Clawson writes, "A great deal could be said about how fiction by and for women is rated in relation to more masculinist fiction" and indeed it's true. What are Bond films and novels but escapist romance for male audiences? Look at the popularity of gritty gang/drug dealer/mercenary novels—mostly read by soft, white-collar commuter drones on the way to and from their office jobs.

At least with the romance novels, the heroines are often much like the readers: smart, independent, attractive because they have spunk and a mind of their own—not because they're silicone-injected male fantasies.

These are empowering narratives, but it's also a largely empowering business. Unlike many publishers, romance publishers are looking for new writers and will accept proposals from unagented writers—yes, even that tower of power, Harlequin/Mills & Boon. Many of their latest discoveries are long-time readers who decide, "I can write these!"—and do.
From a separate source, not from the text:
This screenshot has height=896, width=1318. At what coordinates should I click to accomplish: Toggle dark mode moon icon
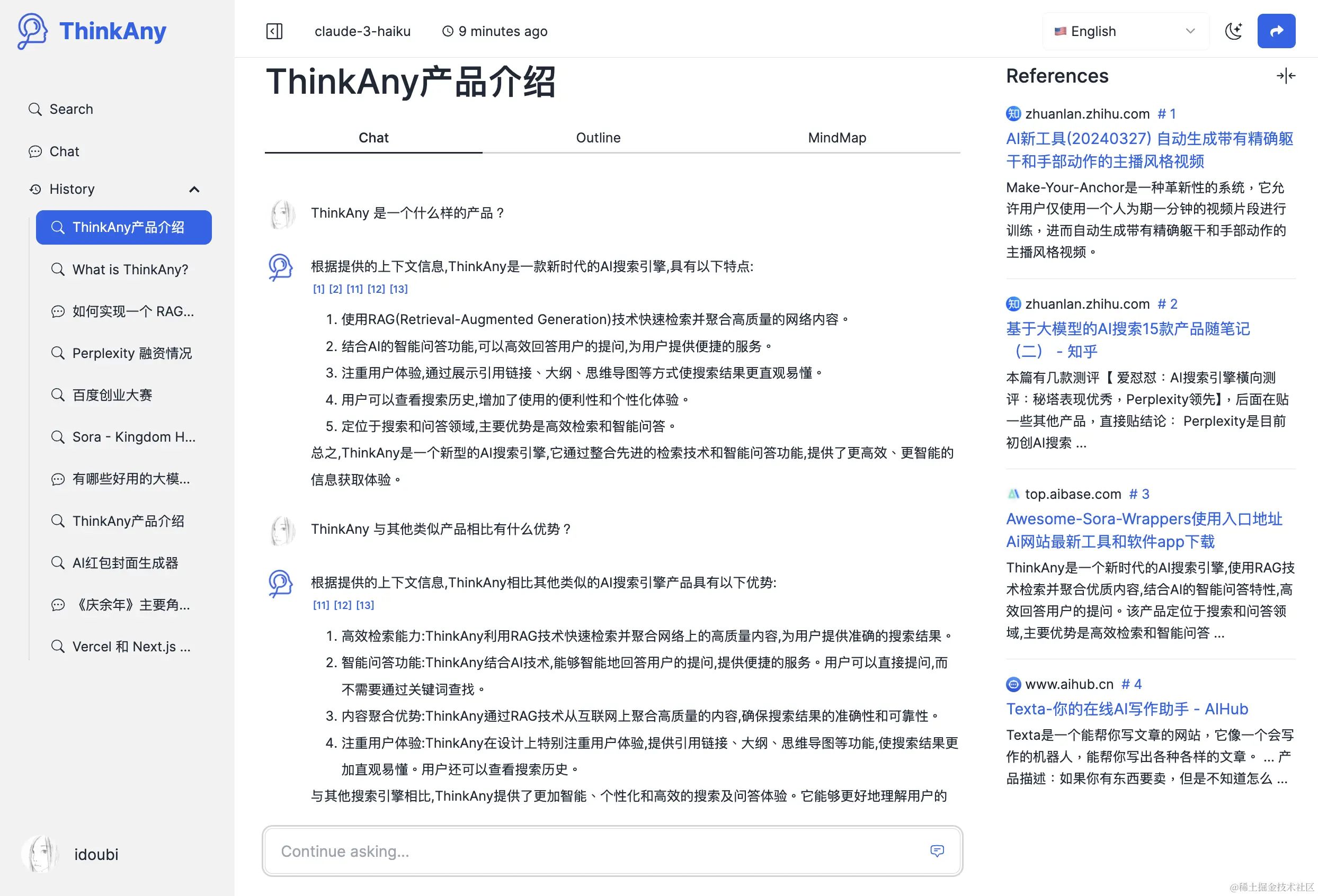1233,31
Contests do well, too, such as the Dorchester Publishing "Best Cellar" contest which is down to its last two contestants this week:

How to Lose a Demon in 10 Days by Saranna DeWylde

Vampire Vacation by C.J. Ellison

Tossing the Gloves by Christy Finn

Confessions of the World's Oldest Shotgun Bride by Gail Hart

Courting Demons by Kerri Nelson

So don't be surprised if I reveal myself to be a writer of super-steamy romances once that tenure decision gets announced.

Image via Jane Austen's World

POSTED IN: SEX
Thu, 14 Jan 2010 16:45 (GMT+00)
8 Responses
1.

I'm a life-long pursuer of the the erotic word, romantic or not, and often shared my tastes with lovers. The act of which has, well, inspired that other act most pleasantly.

As a writer, one of the best compliments I receive comes from readers who, as individuals or couples, tell me they've employed my fiction to inform their own erotic lives.

Let the sparks fly!

Debra Hyde
Thu, 14-Jan-2010 18:11 GMT
2.

I love seeing this posts by intelligent, educated women who are breaking the long held and not to mention mythical stereotype that it's just uneducated women eating bon bons and jilling off on the couch to these books.

They have so much to offer besides the sex, though the sex is an integral and fun part of the story.

Thanks much for posting about the contest as well! Cross your fingers for me everyone, will you? *g*

Saranna DeWylde
Thu, 14-Jan-2010 19:01 GMT
3.

I do suppose, however, that my posts would be taken more seriously if I could manage a comment without a typo. It's been one of those days already. Do forgive me.

Saranna DeWylde
Thu, 14-Jan-2010 19:04 GMT
4.

Best of luck to you, Saranna! All the finalists should be quite proud. It's an exciting opportunity, so kudos to both Dorchester and the folks at Textnovel. And if we were all excoriated for our typos, who would escape unscathed?

Debra, what a wonderful thing to inspire people in such an intimate way! You must be pleased.

K. A. Laity
Thu, 14-Jan-2010 19:23 GMT
5.

Love this. If you think reading it is good for the marriage, try writing it. The field research is to die for. ;)

Liane Gentry Skye
Thu, 14-Jan-2010 19:43 GMT
6.

Liane -- LOL! That's what people should take away from this discussion for sure!

K. A. Laity
Thu, 14-Jan-2010 22:14 GMT
7.

I sure know that WRITING it is good for a relationship! :-)

I love the point about Bond films being 'romance' for males. So very true!

Dana
Fri, 15-Jan-2010 17:09 GMT
8.

Exactly! I know some of those guys who write these male romances and they're sooooo writing fantasies. It seems a male fantasy is having power and being desirable: a woman's fantasy is being desired -- and being powerful.